YOUR TASK:
If a line of the records contains the string "click", copy it out.

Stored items
******************************

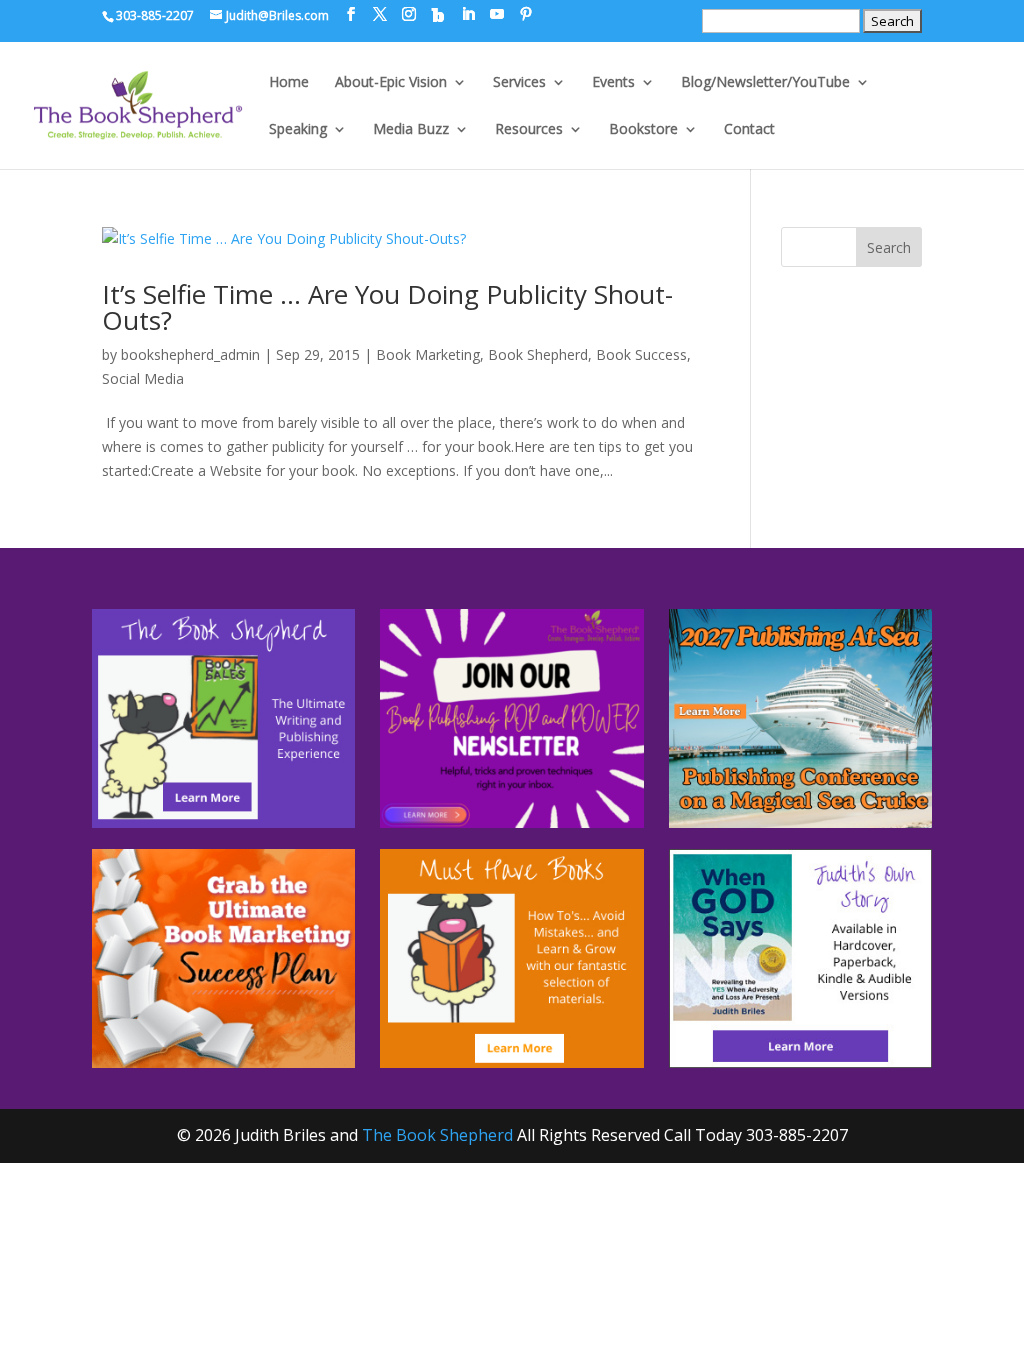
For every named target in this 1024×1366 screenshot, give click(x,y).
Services (519, 83)
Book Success (641, 354)
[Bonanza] (438, 15)
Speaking (298, 130)
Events (613, 83)
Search (889, 247)
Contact (749, 130)
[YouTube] (497, 14)
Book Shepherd (538, 354)
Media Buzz (411, 130)
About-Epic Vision (391, 83)
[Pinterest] (526, 14)
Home (289, 83)
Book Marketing (428, 354)
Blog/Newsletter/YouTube (765, 83)
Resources (529, 130)
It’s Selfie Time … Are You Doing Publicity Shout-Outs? (387, 307)
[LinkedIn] (468, 14)
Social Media (143, 378)
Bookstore (643, 130)
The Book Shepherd (437, 1135)
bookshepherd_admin (190, 354)
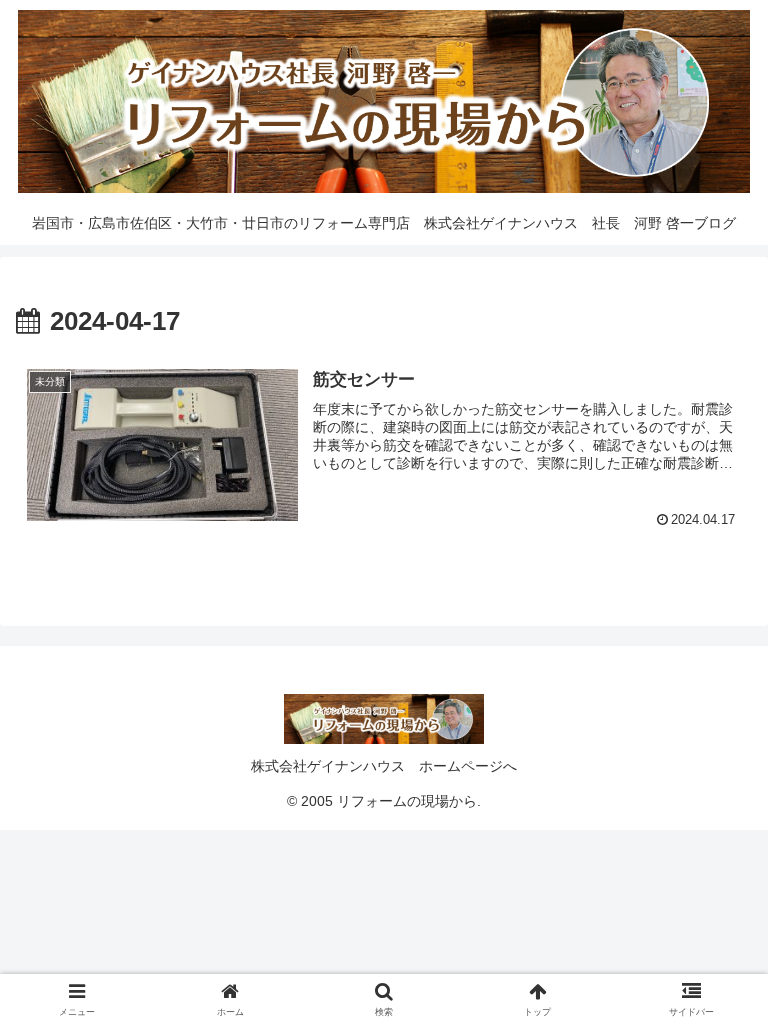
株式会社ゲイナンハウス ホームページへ (384, 766)
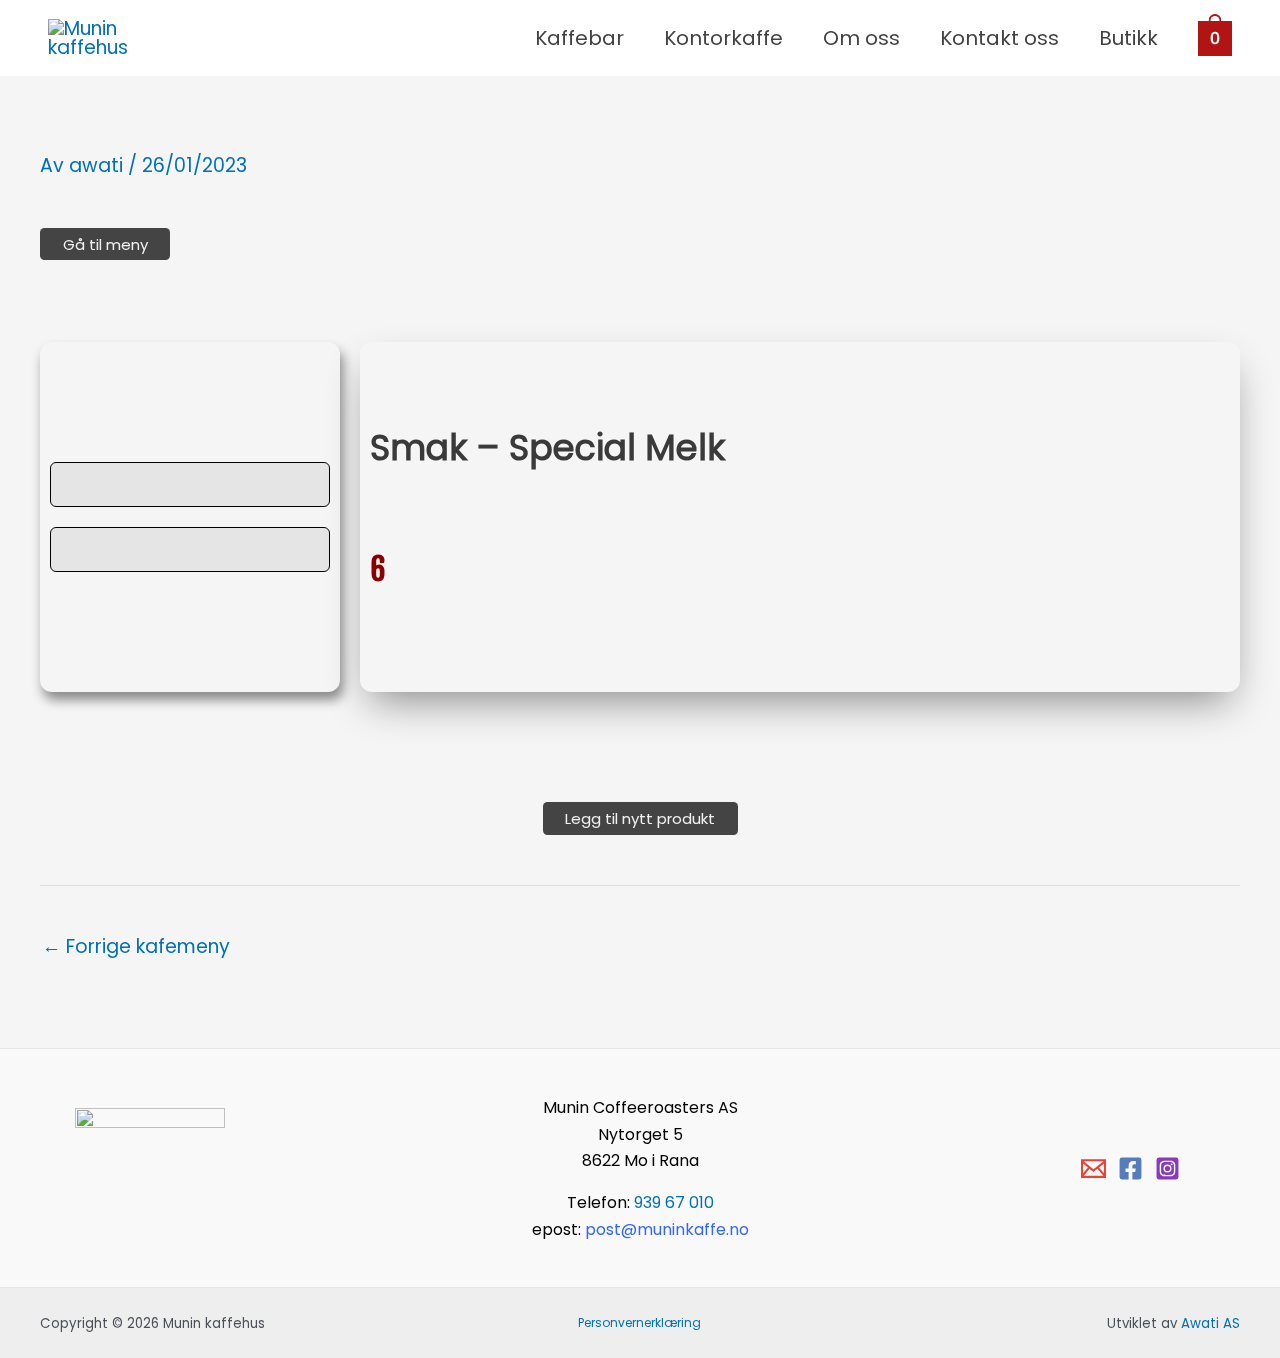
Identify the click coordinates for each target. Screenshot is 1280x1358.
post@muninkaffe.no (667, 1229)
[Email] (1093, 1168)
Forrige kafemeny (136, 946)
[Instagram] (1167, 1168)
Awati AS (1210, 1323)
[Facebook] (1130, 1168)
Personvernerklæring (639, 1322)
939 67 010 (674, 1202)
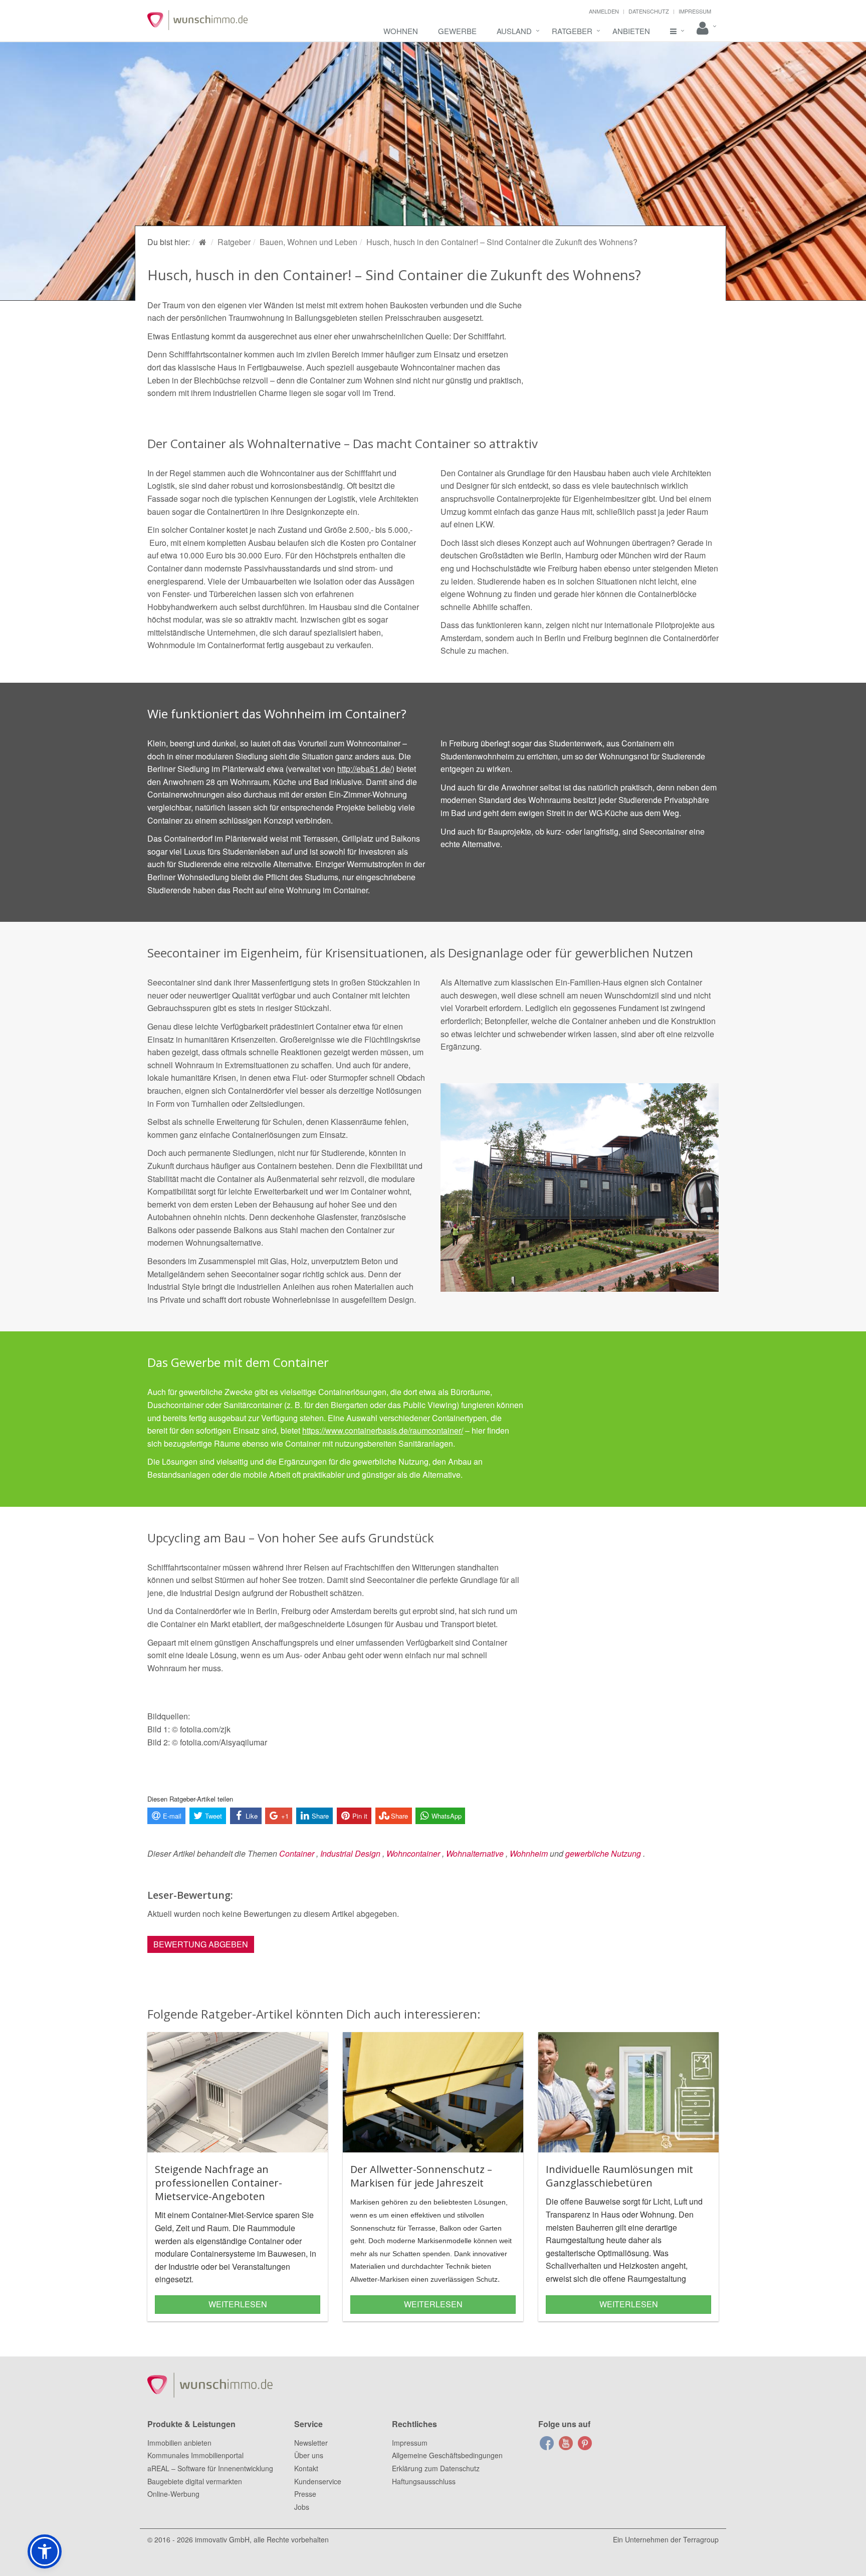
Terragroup (701, 2539)
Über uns (308, 2455)
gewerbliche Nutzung (603, 1853)
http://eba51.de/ (364, 768)
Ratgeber (572, 31)
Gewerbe (457, 31)
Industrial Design (350, 1853)
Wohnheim (529, 1853)
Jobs (301, 2507)
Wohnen (400, 31)
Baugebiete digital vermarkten (194, 2481)
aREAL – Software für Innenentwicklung (210, 2468)
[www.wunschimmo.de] (203, 242)
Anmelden (604, 11)
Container (296, 1853)
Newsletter (311, 2443)
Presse (305, 2494)
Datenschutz (648, 11)
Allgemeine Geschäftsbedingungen (447, 2455)
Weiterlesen (237, 2304)
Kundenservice (317, 2481)
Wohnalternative (475, 1853)
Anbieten (631, 31)
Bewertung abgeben (200, 1944)
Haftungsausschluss (424, 2481)
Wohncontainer (413, 1853)
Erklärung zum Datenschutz (436, 2468)
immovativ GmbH (222, 2539)
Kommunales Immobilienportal (195, 2455)
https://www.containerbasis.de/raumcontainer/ (382, 1430)
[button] (44, 2551)
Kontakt (306, 2468)
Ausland (514, 31)
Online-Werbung (173, 2494)
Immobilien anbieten (179, 2443)
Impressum (695, 11)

******************************

EXERCISE SOLUTION:
For every named target in this 1024×1366 screenshot, give click(x,y).
Identify the click coordinates for each target. Screenshot is 1280x1358.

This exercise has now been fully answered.